• DATA SUPPLIED:

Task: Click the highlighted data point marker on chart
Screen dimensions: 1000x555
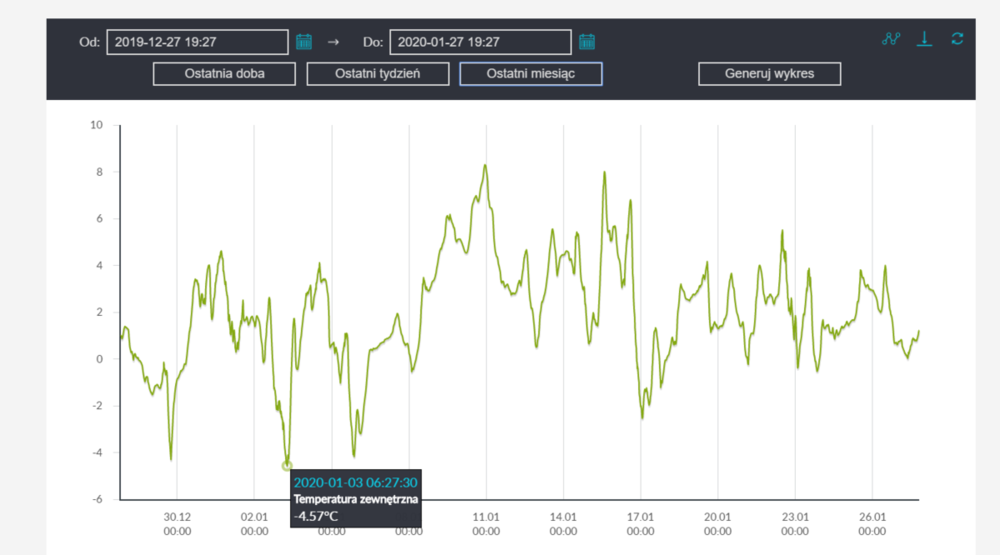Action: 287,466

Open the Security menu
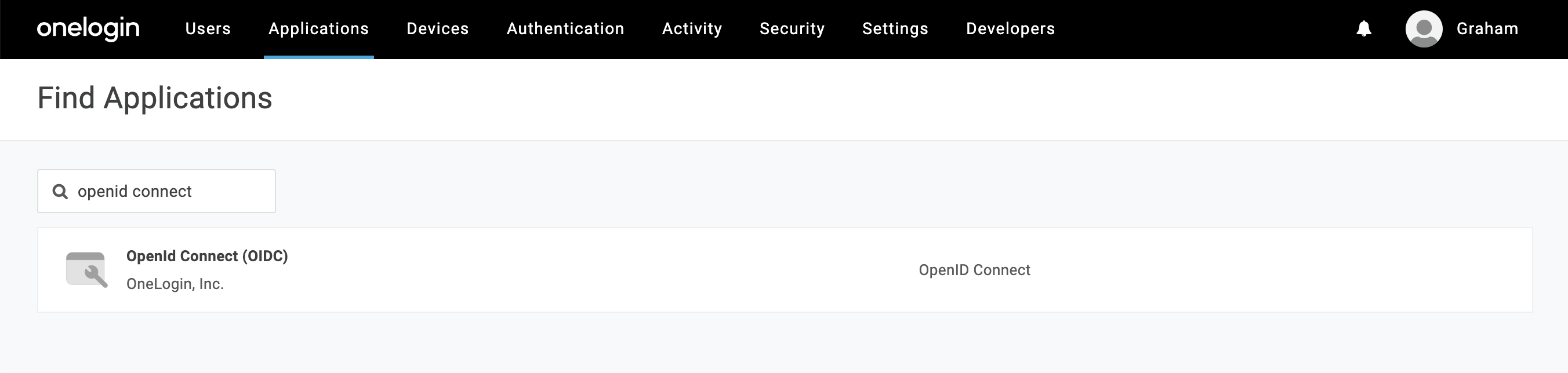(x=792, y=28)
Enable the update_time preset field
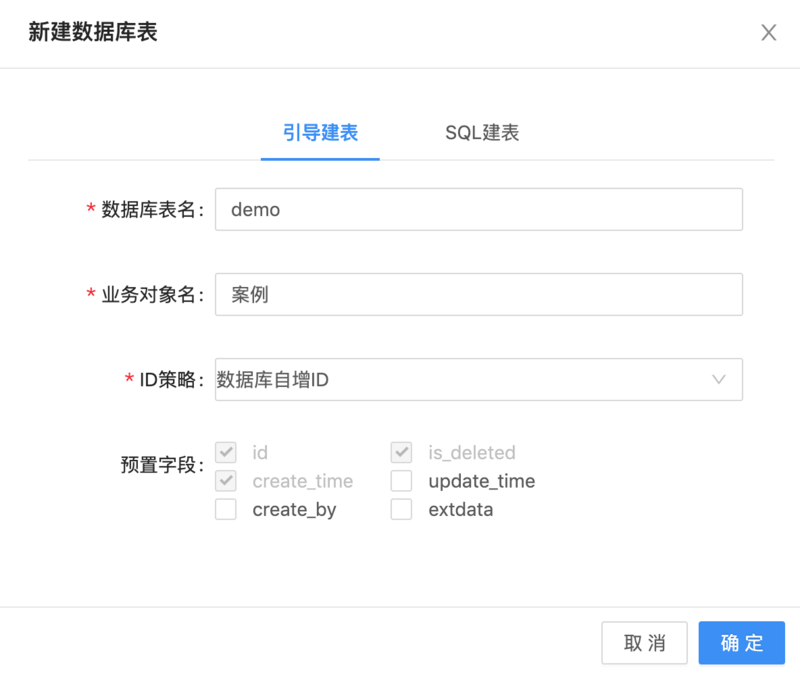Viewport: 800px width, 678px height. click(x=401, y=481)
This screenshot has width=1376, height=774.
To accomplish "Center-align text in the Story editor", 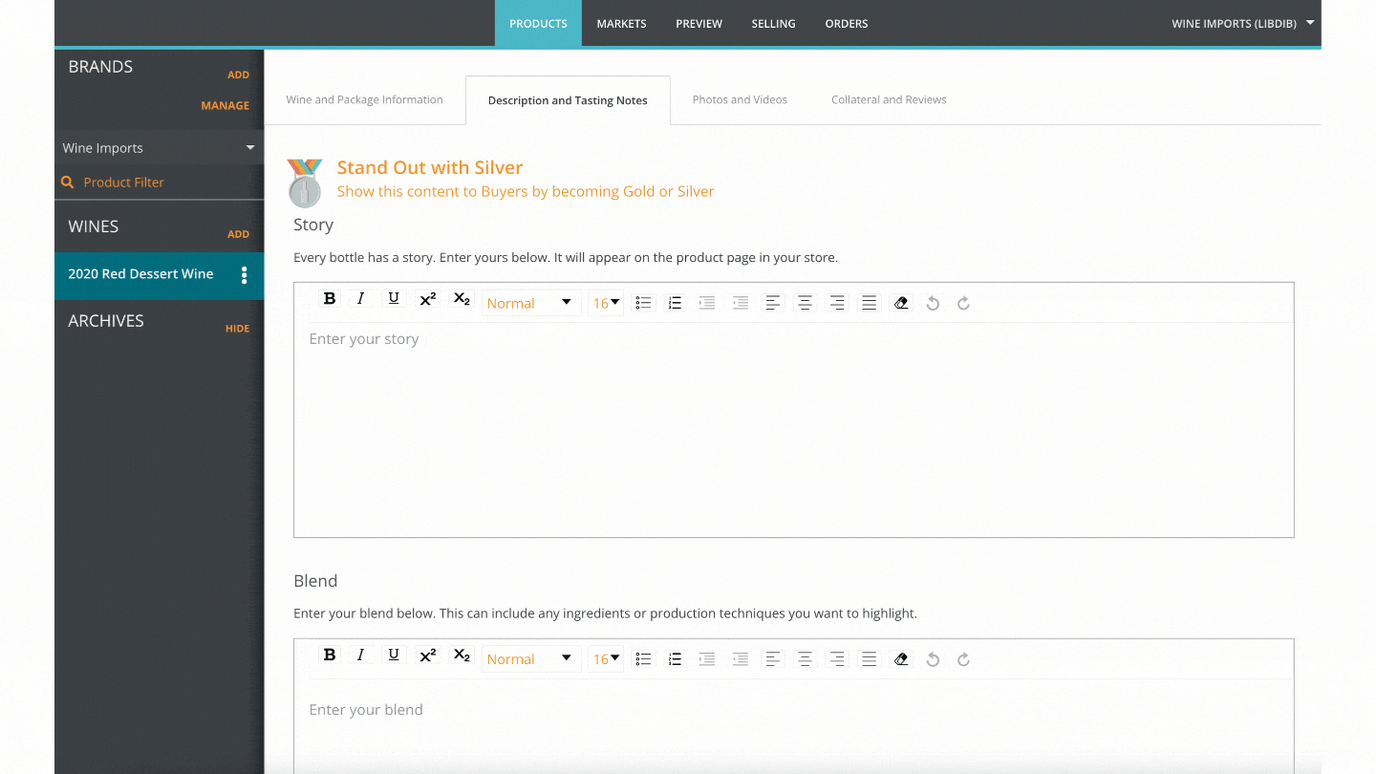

• TASK INSTRUCTIONS: The whole listing above, minus its pictures, is what you should write out word for word.

• EXPECTED ANSWER:
Task: Click the highlighted data point marker on chart
Screen dimensions: 1000x555
Action: 287,466

Open the Security menu
(x=792, y=28)
Enable the update_time preset field
Viewport: 800px width, 678px height. click(x=401, y=481)
This screenshot has width=1376, height=774.
To accomplish "Center-align text in the Story editor", 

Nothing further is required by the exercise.